5.2 Computer Vision related Applications

Computer vision (CV) focuses to develop artificial system that can process visual data including images and videos and can effectively understand and extract useful information form it. CV includes number of areas such as face recognition, pose estimation, activity recognition, etc.

Face recognition is one of the difficult tasks in CV. The recent research on face recognition is working to cope with the challenges that put the original image into big variations even when they do not exist in reality. This variation is caused by illumination, change in pose, and different facial expressions. Farfade et al. [175] proposed deep CNN for detecting face from different pose and also able to recognize occluded faces. In another work, Zhang et al. [176] performed face detection using a new type of multitask cascaded CNN. Zhang’s technique showed good results when comparison is shown against latest state-of-the-art techniques [177]–[179].

Human pose estimation is one of the challenging task related to CV because of the high variability in body pose. Li et al. [180] proposed a heterogeneous deep CNN based pose estimation related technique. In Li’s technique, empirical results have shown that the hidden neurons are able to learn the localized part of the body. Similarly, another cascade based CNN technique is proposed by Bulat et al. [181]. In their cascaded architecture, first heat maps are detected, whereas, in the second phase, regression is performed on the detected heat maps.

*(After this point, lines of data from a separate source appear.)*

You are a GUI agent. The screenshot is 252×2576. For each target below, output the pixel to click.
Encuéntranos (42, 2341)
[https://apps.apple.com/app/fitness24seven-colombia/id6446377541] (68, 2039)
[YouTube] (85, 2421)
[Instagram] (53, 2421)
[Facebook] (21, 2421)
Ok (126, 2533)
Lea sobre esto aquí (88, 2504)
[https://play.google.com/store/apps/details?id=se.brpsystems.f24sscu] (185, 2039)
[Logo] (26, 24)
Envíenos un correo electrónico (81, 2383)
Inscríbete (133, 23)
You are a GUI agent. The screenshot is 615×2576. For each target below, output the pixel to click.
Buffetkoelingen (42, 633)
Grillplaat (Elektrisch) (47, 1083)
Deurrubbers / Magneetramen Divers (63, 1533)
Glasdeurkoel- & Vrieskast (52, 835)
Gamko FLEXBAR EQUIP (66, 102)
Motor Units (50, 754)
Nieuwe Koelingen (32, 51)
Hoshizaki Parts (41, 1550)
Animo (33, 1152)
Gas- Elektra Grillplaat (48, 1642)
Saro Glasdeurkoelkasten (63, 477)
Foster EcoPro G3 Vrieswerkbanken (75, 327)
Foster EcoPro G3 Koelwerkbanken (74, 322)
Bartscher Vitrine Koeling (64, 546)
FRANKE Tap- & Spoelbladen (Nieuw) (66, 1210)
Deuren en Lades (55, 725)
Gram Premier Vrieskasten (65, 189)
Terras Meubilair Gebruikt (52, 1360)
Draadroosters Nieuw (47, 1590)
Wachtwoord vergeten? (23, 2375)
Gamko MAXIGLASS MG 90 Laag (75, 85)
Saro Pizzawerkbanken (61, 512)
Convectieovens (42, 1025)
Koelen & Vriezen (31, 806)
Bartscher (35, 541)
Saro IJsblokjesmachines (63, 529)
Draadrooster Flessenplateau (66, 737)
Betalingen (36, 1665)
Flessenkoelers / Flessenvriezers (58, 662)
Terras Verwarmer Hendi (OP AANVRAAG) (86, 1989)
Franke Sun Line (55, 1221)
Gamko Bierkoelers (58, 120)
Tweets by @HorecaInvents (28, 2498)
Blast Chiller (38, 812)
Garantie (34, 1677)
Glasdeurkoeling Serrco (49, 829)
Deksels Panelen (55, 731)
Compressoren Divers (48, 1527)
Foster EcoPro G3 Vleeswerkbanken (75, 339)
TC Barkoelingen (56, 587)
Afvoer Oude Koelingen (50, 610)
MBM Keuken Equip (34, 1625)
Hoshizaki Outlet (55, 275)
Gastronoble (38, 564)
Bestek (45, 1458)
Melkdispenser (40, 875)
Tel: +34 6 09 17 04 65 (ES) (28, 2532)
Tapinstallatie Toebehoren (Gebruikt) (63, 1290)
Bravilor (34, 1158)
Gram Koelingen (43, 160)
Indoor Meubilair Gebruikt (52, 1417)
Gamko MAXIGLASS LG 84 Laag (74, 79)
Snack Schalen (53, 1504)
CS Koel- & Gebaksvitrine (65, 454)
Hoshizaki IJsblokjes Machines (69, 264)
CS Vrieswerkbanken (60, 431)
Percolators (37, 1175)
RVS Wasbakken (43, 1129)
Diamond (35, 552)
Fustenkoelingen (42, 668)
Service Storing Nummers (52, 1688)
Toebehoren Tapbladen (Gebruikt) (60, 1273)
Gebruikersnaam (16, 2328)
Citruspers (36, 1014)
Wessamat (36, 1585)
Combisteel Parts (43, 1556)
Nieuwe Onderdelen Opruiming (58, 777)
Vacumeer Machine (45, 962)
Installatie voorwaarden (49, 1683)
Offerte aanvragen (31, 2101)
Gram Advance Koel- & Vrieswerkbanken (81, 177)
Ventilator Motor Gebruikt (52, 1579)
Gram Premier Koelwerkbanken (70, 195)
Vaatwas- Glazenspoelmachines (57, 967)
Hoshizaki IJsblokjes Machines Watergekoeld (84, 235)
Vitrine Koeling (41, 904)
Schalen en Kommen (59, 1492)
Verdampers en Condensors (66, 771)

Action recognition is one of the important areas of activity recognition. The difficulties in developing an action recognition system are to solve the translations and distortions of features in different patterns, which belong to the same action class. Earlier approaches involved the construction of motion history images, use of Hidden Markov Models, action sketch generation, etc. Recently, Wang et al. [182] proposed a three dimensional CNN architecture in combination with LSTM for recognizing different actions from video frames. Experimental results have shown that Wang’s technique outperforms the latest activity recognition based techniques [183]– [187]. Similarly, another three dimensional CNN based action recognition system is proposed by Ji et al. [188]. In Ji’s work, three-dimensional CNN is used to extract features from multiple channels of input frames. The final action recognition based model is developed on combined extracted feature space. The proposed three dimensional CNN model is trained in a supervised way and is able to perform activity recognition in real world applications.

5.3 Object Detection

Object detection focuses on identifying different objects in images. Recently, region-based CNN (R-CNN) has been widely used for object detection. Ren et al. (2015) proposed an improvement over R-CNN named as fast R-CNN for object detection [189]. In their work fully convolutional neural network is used to extract feature space that can simultaneously detect boundary and score of object located at different positions. Similarly, Dai et al. (2016) proposed region-based object detection using fully connected CNN [190]. In Dai’s work, results are reported on the PASCAL VOC image dataset. Another object detection technique is reported by Gidaris et al. [191], which is based on multi-region based deep CNN that helps to learn the semantic aware features. In Gidaris’s approach, objects are detected with high accuracy on PASCAL VOC 2007 and 2012 dataset.

5.4 Image Classification

CNN has been widely used for image classification [192]–[194]. One of the major applications of CNN is in medical images especially, for diagnoses of cancer using histopathological images [195]. Recently, Spanhol et al. (2016) used CNN for the diagnosis of breast cancer images and results are compared against a network trained on a dataset containing handcrafted descriptors [196], [197]. Another recently proposed CNN based technique for breast cancer diagnosis is developed by Wahab et al. [198]. In Wahab’s work, two phases are involved. In the first phase, hard non-mitosis examples are identified. Whereas, in second phase data augmentation is performed to cope with the class skewness problem. Similarly, Ciresan et al. [96] used German benchmark dataset related to traffic sign signal. They designed CNN based architecture that performed traffic sign classification related task with good recognition rate.